→ **Your goal**:
Extract each line of the records below that contains the string "dimensions".

— Start Data section —

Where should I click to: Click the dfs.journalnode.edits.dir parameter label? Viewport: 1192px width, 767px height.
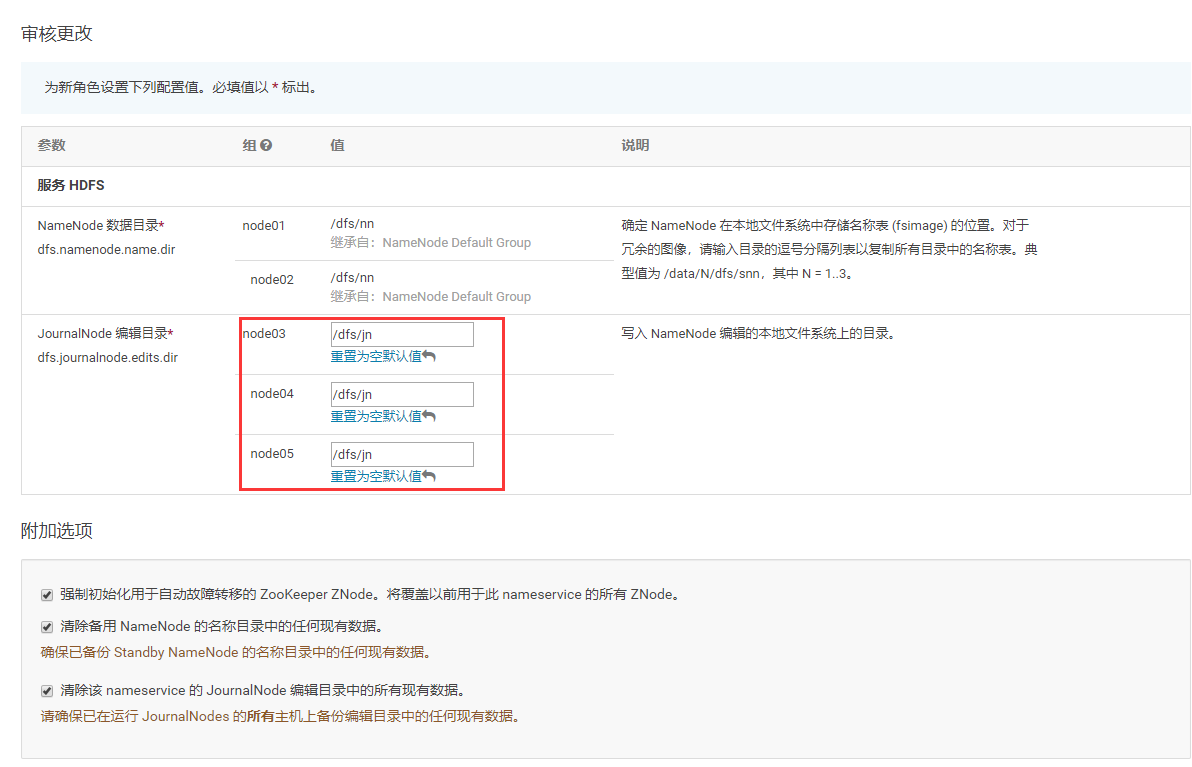click(108, 357)
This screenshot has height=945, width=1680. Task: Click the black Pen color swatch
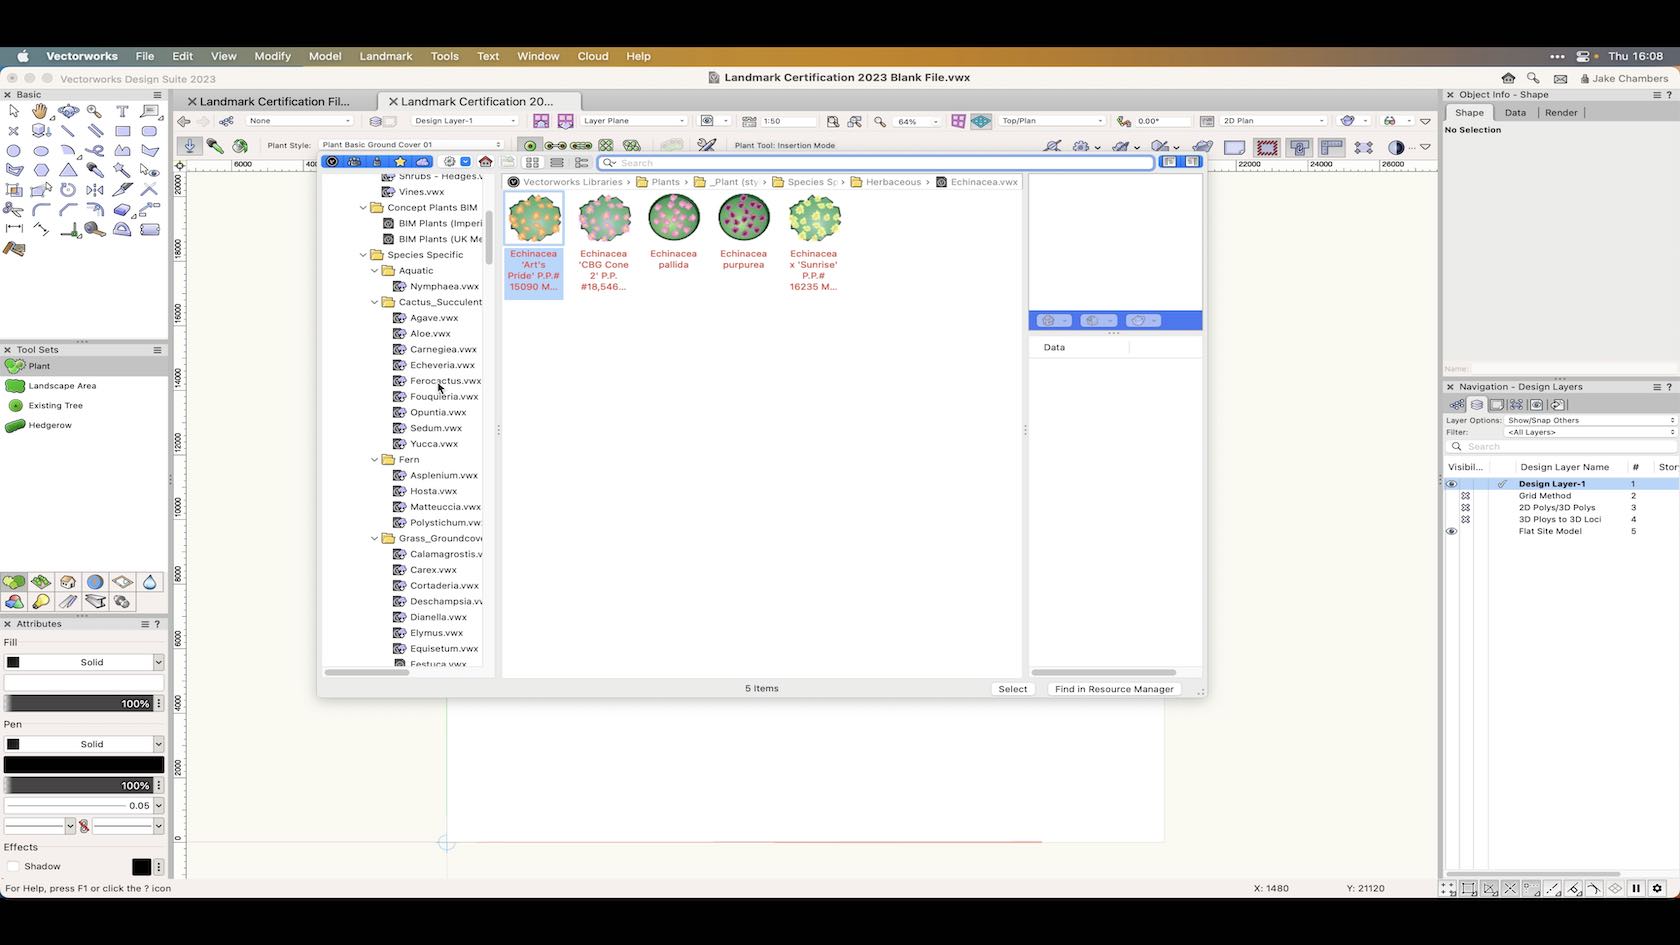(84, 764)
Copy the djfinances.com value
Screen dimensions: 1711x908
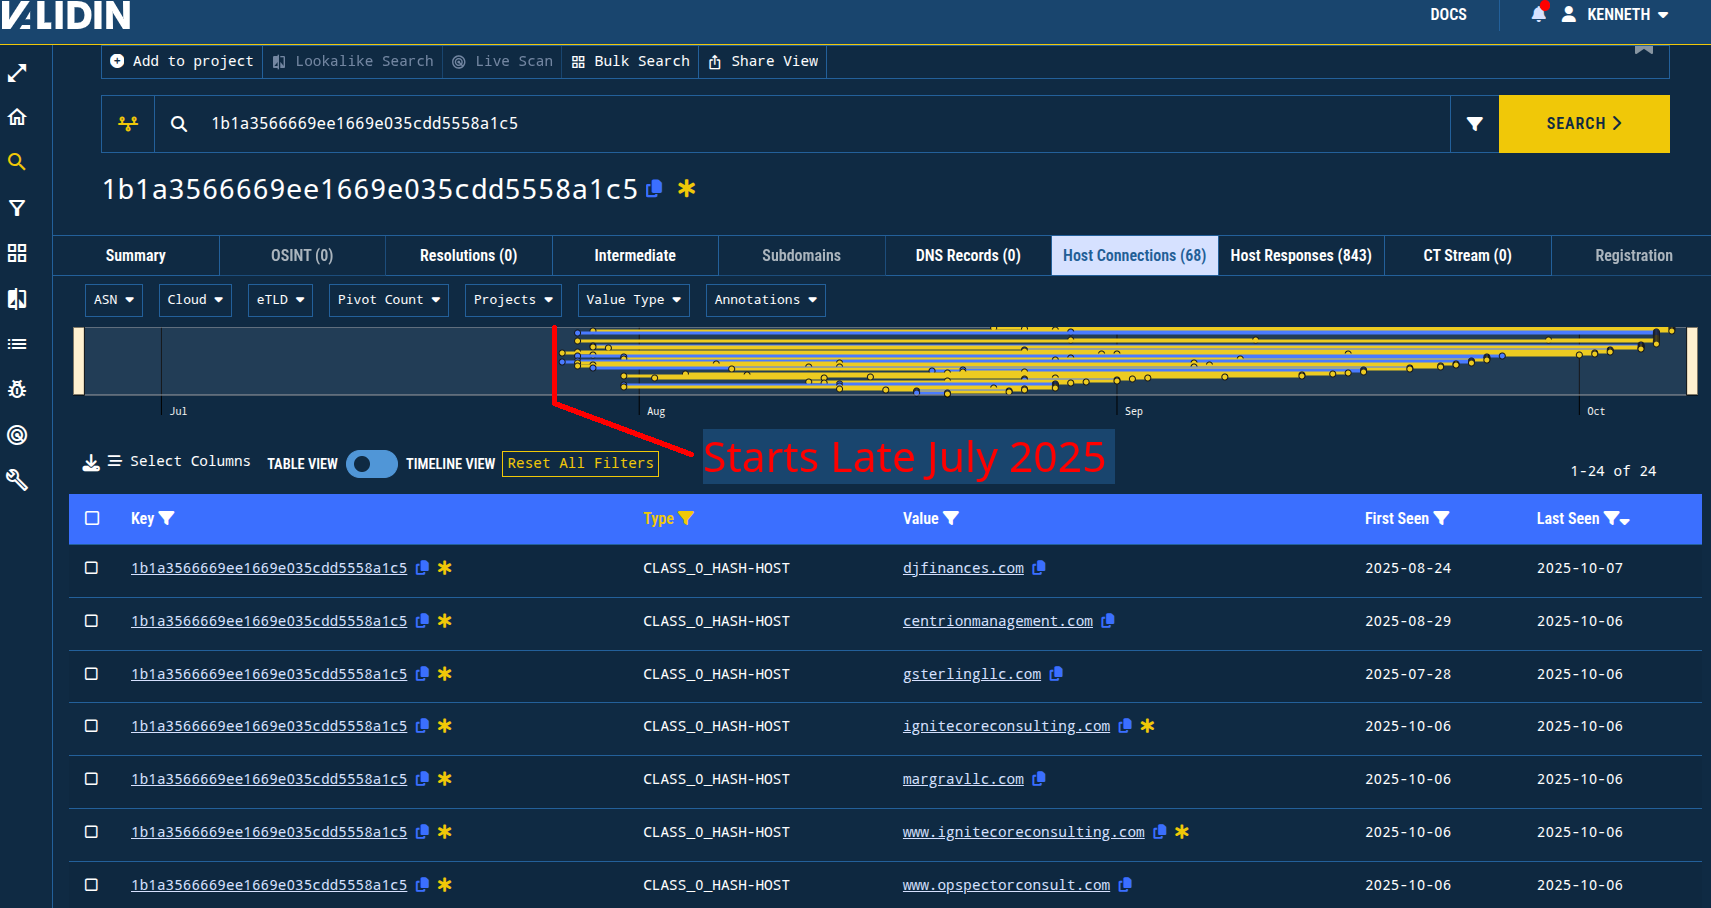[x=1039, y=568]
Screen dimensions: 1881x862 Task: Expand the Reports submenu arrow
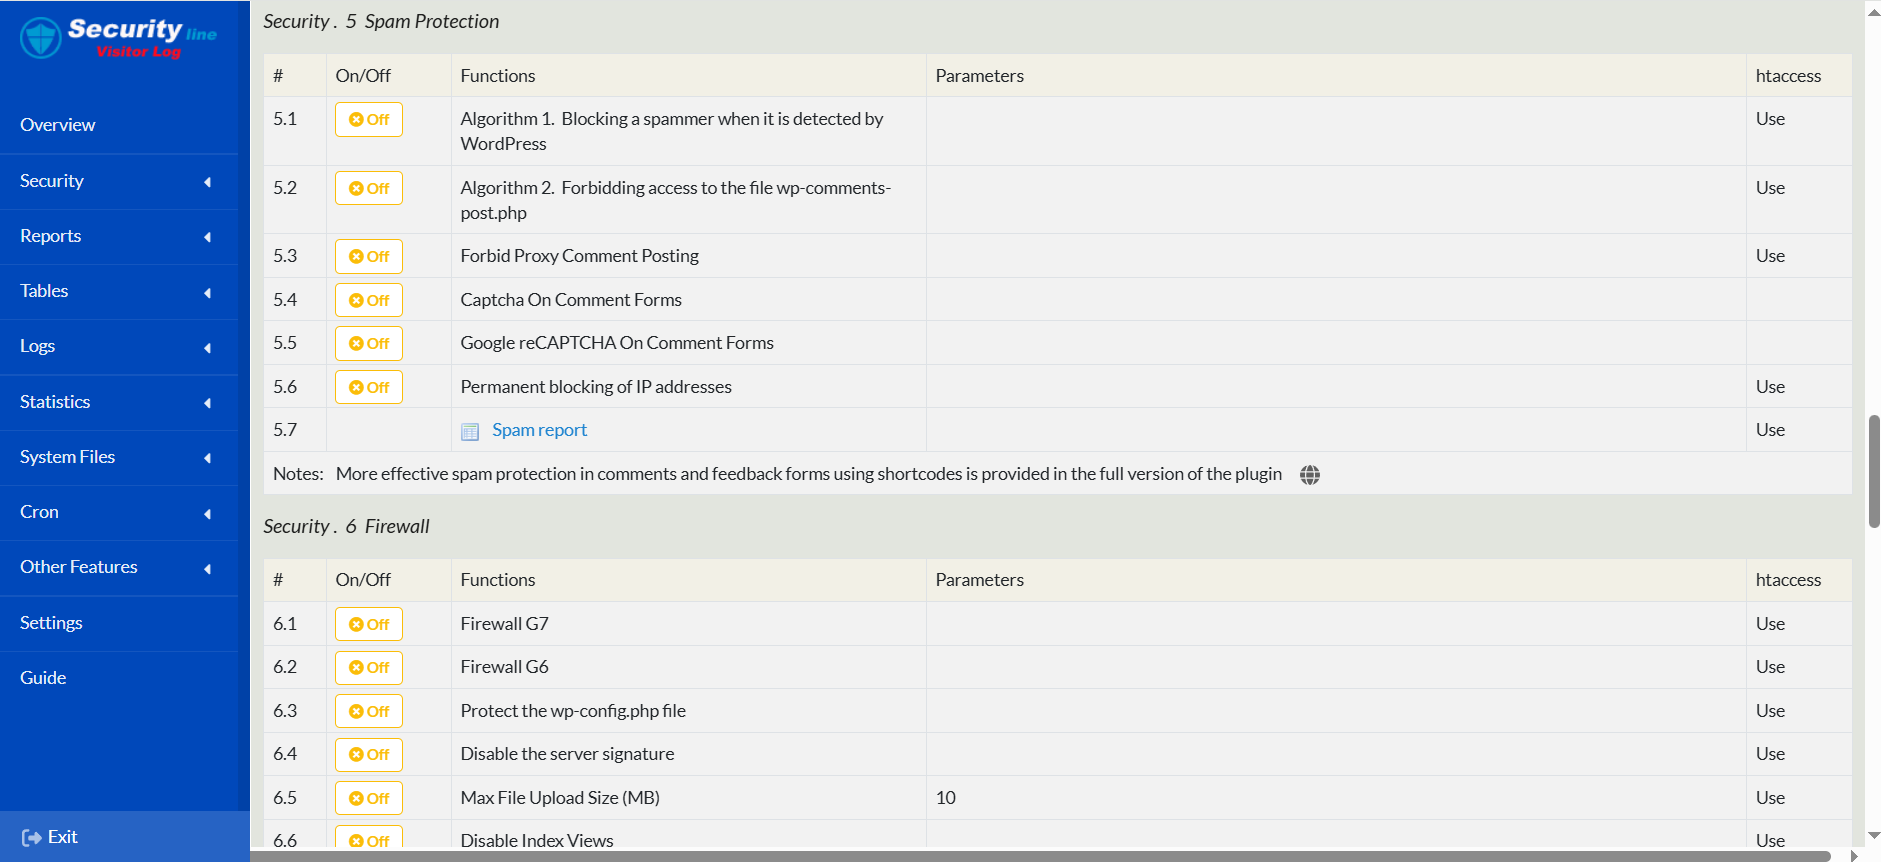point(208,237)
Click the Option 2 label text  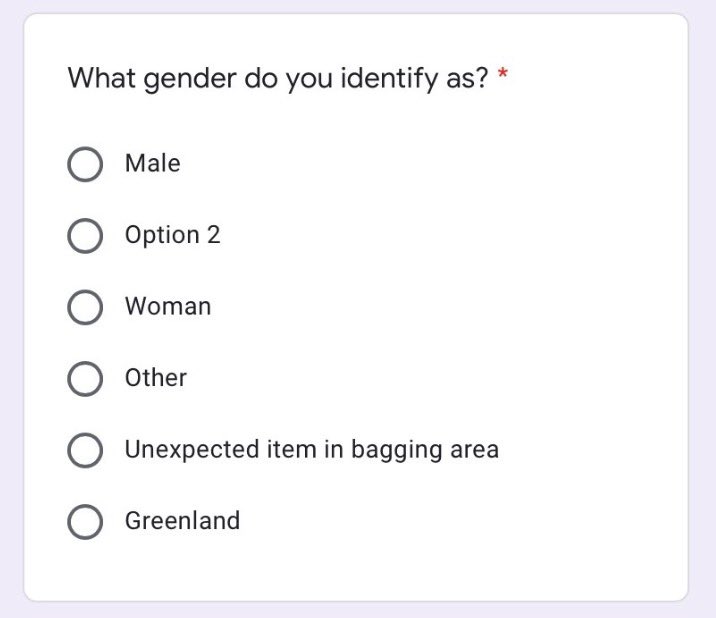(172, 235)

— End Data section —

→ **Written response**:
Screen dimensions: 1711x908
Screen dimensions: 1881x862 Task: Expand the Reports submenu arrow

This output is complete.